In every interview we held, this was the most sobering, and frightening of realizations: when the election comes in October, it is very possible that Brazil will face crippling austerity, the kind that shackles a hardworking, faceless population as punishment for the actions of the corrupt few who will never get their comeuppance. No one we spoke to saw a silver lining, just a change in regime, a new face to the corruption and cronyism that has plagued them, and left little faith in their representative democracy. The poorest residents — those who live in the favelas that are ignored and stripped of their humanity — fear for their livelihood. The countless activists who struggle to help fear they will be powerless. The more fortunate turn inwards, to wring their hands in safety. Nobody cares, “as long as they can go out and get a drink and attend the samba parties on the weekend,” as one man put it.

And that is my take. Rio 2016 was a party for the richest, most privileged members of global society, one which was broadcasted live in thousands of hours of colorful HD to give the world a fleeting semblance of participation, and funded by a country in the bowels of one of the worst recessions in the history of mankind, who rented the rights to the Olympic name and logo from an oligarchic organization that is a disgrace to the ethics it claims to uphold. We should not be ashamed for engaging, unifying, and celebrating like we have, but we should be ashamed that we allow such events to be conducted the way they have been. We should be ashamed that it will all happen again  in four years. Maybe 80,000 Japanese will not be kicked out of their homes, but the show is contractually obligated to go on.
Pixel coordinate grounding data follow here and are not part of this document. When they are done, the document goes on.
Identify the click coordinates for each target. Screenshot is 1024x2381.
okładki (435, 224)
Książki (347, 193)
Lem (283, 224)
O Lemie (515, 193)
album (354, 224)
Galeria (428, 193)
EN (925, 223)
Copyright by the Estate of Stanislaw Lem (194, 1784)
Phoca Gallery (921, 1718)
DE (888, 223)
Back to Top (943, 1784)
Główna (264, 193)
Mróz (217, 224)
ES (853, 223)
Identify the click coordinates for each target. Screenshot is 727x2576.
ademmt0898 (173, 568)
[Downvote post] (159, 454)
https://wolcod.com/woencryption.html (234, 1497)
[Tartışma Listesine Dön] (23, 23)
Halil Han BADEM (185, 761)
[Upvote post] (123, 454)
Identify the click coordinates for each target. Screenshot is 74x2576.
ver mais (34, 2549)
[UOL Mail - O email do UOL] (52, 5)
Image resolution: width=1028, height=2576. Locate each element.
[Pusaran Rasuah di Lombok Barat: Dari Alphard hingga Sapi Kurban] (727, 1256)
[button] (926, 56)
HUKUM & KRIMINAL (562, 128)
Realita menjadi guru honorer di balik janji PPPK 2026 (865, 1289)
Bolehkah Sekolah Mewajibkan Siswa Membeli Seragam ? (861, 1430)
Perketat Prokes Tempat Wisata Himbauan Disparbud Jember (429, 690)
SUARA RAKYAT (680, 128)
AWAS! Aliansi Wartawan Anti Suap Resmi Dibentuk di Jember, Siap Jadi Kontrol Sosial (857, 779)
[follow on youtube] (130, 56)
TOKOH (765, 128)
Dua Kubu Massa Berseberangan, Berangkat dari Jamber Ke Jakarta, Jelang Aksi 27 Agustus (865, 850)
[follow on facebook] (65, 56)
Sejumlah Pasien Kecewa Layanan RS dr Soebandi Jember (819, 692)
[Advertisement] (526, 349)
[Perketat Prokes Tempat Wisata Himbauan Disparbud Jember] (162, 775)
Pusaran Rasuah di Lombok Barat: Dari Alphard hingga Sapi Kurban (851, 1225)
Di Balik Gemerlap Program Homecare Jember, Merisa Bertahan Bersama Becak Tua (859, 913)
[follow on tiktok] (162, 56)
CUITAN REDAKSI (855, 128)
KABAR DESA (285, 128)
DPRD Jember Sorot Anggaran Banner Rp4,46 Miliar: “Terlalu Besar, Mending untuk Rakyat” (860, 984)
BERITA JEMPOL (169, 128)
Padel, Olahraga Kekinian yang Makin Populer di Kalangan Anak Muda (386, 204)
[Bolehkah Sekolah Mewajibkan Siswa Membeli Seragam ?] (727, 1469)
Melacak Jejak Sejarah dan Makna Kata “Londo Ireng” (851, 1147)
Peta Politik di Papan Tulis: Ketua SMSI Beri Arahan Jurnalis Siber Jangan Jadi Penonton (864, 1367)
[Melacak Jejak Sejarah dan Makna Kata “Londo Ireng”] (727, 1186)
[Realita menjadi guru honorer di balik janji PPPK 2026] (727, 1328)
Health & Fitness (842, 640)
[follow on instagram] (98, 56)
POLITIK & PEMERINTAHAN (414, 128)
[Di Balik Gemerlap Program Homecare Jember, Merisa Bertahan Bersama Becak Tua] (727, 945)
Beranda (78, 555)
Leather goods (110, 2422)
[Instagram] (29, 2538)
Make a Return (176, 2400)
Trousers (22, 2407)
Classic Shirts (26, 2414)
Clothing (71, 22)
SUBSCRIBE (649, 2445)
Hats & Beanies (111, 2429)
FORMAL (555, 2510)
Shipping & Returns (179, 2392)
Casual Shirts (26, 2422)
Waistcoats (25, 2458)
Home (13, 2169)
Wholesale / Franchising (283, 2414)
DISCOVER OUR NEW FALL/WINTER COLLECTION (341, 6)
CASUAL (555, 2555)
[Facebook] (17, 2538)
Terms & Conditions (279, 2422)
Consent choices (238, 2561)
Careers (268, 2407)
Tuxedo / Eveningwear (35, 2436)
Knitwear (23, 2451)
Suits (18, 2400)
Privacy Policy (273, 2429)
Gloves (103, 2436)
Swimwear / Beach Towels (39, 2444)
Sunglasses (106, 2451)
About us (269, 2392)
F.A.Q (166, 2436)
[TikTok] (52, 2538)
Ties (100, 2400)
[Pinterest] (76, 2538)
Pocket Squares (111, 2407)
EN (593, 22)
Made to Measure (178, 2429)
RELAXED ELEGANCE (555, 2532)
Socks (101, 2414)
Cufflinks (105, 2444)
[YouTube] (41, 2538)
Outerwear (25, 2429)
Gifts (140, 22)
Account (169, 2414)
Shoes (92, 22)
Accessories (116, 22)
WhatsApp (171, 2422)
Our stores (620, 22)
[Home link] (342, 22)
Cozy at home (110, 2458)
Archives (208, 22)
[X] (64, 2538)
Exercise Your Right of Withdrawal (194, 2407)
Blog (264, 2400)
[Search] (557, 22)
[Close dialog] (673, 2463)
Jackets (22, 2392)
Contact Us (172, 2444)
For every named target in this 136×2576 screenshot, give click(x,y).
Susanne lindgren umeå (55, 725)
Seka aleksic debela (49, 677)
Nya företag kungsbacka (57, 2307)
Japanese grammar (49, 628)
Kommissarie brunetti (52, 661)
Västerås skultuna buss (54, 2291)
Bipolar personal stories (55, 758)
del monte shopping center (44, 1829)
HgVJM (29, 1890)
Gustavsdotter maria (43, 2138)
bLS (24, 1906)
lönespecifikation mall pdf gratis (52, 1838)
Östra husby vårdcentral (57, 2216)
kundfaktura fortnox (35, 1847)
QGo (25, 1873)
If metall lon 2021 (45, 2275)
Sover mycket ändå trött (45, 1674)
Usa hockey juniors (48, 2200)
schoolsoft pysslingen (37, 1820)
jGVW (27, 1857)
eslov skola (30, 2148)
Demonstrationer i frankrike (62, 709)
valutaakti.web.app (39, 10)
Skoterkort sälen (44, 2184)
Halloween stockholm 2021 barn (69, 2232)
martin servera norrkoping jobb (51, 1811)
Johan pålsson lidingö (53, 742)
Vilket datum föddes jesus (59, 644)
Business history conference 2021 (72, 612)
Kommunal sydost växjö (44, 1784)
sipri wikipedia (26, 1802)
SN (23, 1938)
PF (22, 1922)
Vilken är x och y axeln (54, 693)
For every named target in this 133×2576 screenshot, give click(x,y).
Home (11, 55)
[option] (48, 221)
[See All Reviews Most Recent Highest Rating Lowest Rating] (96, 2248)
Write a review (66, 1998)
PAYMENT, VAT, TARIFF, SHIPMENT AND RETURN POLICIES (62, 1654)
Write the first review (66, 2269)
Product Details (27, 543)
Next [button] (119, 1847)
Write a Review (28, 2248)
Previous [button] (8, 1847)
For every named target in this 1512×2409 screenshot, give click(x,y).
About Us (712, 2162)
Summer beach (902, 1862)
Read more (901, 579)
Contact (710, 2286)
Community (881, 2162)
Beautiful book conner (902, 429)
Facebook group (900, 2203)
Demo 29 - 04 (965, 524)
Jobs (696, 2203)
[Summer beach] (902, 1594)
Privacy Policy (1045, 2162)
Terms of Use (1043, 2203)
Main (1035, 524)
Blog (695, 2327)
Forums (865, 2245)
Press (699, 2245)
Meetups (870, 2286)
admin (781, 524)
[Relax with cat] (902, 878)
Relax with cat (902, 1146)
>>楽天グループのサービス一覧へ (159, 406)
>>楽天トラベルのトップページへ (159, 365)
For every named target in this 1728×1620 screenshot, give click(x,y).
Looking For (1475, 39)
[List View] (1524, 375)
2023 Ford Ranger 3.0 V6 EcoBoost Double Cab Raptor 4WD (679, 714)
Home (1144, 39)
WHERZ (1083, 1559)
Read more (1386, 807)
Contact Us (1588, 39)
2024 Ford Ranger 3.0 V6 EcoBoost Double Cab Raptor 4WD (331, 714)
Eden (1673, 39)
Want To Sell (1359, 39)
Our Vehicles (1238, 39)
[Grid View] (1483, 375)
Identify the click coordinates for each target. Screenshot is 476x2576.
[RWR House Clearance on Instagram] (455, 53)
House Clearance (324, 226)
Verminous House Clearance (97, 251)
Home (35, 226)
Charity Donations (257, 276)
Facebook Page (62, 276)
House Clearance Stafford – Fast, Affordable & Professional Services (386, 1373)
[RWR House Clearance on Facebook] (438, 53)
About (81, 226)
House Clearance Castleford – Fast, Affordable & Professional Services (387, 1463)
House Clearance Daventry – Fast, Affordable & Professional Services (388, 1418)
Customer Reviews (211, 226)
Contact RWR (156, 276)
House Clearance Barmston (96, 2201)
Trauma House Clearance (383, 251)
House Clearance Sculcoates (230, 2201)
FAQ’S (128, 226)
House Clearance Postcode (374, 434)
I include myself in this class of privileged observer, despite my intention, despite the assistance I received from my University, despite the effort I made to familiarize myself with all backgrounds, all races, all groups that make up Rio’s colorful fabric. We can enjoy the spectacle as individuals, and report on our findings as “Morro, Asfalto, Mar,” but we were swindled just like everyone else, including you, reading this, thinking about what a great time I must have had in the thick of it, and all the astounding, stupefying sights I must have seen at the expense of others. The most corrupt organizations in the country scrape off their profits, and the bill is unceremoniously dropped at the feet of millions of Cariocas who watch as the world returns to its business. Two of the greatest athletes ever announce their retirement. A few go home national heroes. Most leave with nothing but memories, in economy class, just like myself, turning my back on the grace and hospitality of a nation with an uncertain future.